Обсуждение: In logical replication concurrent update of partition key creates aduplicate record on standby.

Поиск
Список
Период
Сортировка

In logical replication concurrent update of partition key creates aduplicate record on standby.

От
amul sul
Дата:
Hi,

If an update of partition key involves tuple movement from one partition to
another partition then there will be a separate delete on one partition and
insert on the other partition made.

In the logical replication if an update performed on the master and standby at
the same moment, then replication worker tries to replicate delete + insert
operation on standby. While replying master changes on standby for the delete
operation worker will log "concurrent update, retrying" message (because the
update on standby has already deleted) and move forward to reply the next
insert operation. Standby update also did the same delete+insert is as part of
the update of partition key in a result there will be two records inserted on
standby.

Here is the quick demonstration:

== NODE 1 ==

postgres=# insert into foo values(1, 'initial insert');
INSERT 0 1
postgres=# select tableoid::regclass, * from foo;
 tableoid | a |       b
----------+---+----------------
 foo1     | 1 | initial insert
(1 row)


== NODE 2 ==

postgres=# select tableoid::regclass, * from foo;
 tableoid | a |       b
----------+---+----------------
 foo1     | 1 | initial insert
(1 row)


-- Now attach GDB to the replication worker & break on heap_lock_tuple() call


== NODE 1 ==

postgres=#  update foo set a=2, b='node1_update' where a=1;
UPDATE 1

<---- replication worker hits break point on heap_lock_tuple() --->


== NODE 2 ==

postgres=# update foo set a=2, b='node2_update' where a=1;
UPDATE 1

<---- continue replication worker --->

postgres=# 2018-02-07 13:32:46.307 IST [81613] LOG:  concurrent update, retrying


== NODE 1 ==

postgres=# select tableoid::regclass, * from foo;
 tableoid | a |      b
----------+---+--------------
 foo2     | 2 | node1_update
(1 row)


== NODE 2 ==

postgres=# select tableoid::regclass, * from foo;
 tableoid | a |      b
----------+---+--------------
 foo2     | 2 | node2_update
 foo2     | 2 | node1_update
(2 rows)

=== Script to create partitioned table, publication  & subscription ==
-- node1
CREATE TABLE foo (a int2, b text) PARTITION BY LIST (a);
CREATE TABLE foo1 PARTITION OF foo FOR VALUES IN (1);
CREATE TABLE foo2 PARTITION OF foo FOR VALUES IN (2);

CREATE PUBLICATION update_row_mov_pub FOR ALL TABLES;

ALTER TABLE foo REPLICA IDENTITY FULL;
ALTER TABLE foo1 REPLICA IDENTITY FULL;
ALTER TABLE foo2 REPLICA IDENTITY FULL;

-- node2
CREATE TABLE foo (a int2, b text) PARTITION BY LIST (a);
CREATE TABLE foo1 PARTITION OF foo FOR VALUES IN (1);
CREATE TABLE foo2 PARTITION OF foo FOR VALUES IN (2);

CREATE SUBSCRIPTION update_row_mov_sub CONNECTION 'host=localhost
dbname=postgres' PUBLICATION update_row_mov_pub;

== END ==

Here is a link of previous discussion :
https://postgr.es/m/CAAJ_b97w_GGV-k4ErxWTpz5sAgFJ4aUYMx0khfySvANmWRzsag@mail.gmail.com

Regards,
Amul  Sul


Re: In logical replication concurrent update of partition key createsa duplicate record on standby.

От
Amit Khandekar
Дата:
On 7 February 2018 at 13:53, amul sul <sulamul@gmail.com> wrote:
> Hi,
>
> If an update of partition key involves tuple movement from one partition to
> another partition then there will be a separate delete on one partition and
> insert on the other partition made.
>
> In the logical replication if an update performed on the master and standby at
> the same moment, then replication worker tries to replicate delete + insert
> operation on standby.
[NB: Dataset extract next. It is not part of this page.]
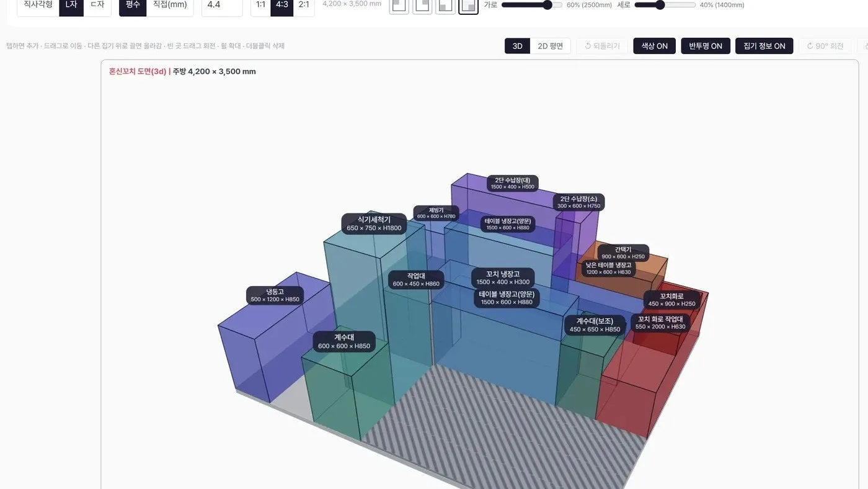
Task: Click the 4.4 평수 input field
Action: [222, 6]
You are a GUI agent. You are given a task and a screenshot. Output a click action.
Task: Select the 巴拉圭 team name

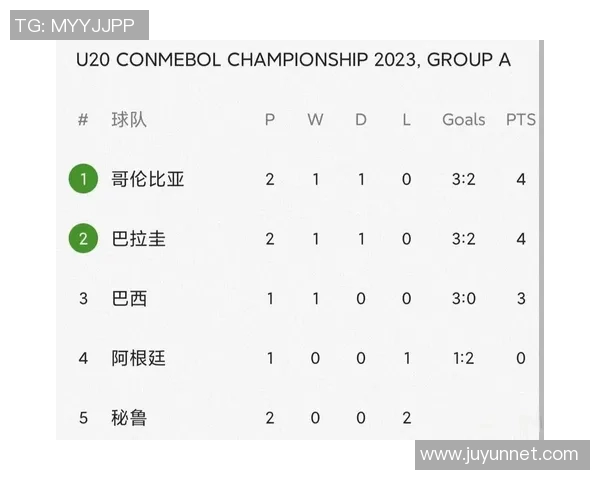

While replying master changes on standby for the delete
> operation worker will log "concurrent update, retrying" message (because the
> update on standby has already deleted) and move forward to reply the next
> insert operation. Standby update also did the same delete+insert is as part of
> the update of partition key in a result there will be two records inserted on
> standby.

A quick thinking on how to resolve this makes me wonder if we can
manage to pass some information through logical decoding that the
delete is part of a partition key update. This is analogous to how we
set some information locally in the tuple by setting
tp.t_data->t_ctid.ip_blkid to InvalidBlockNumber.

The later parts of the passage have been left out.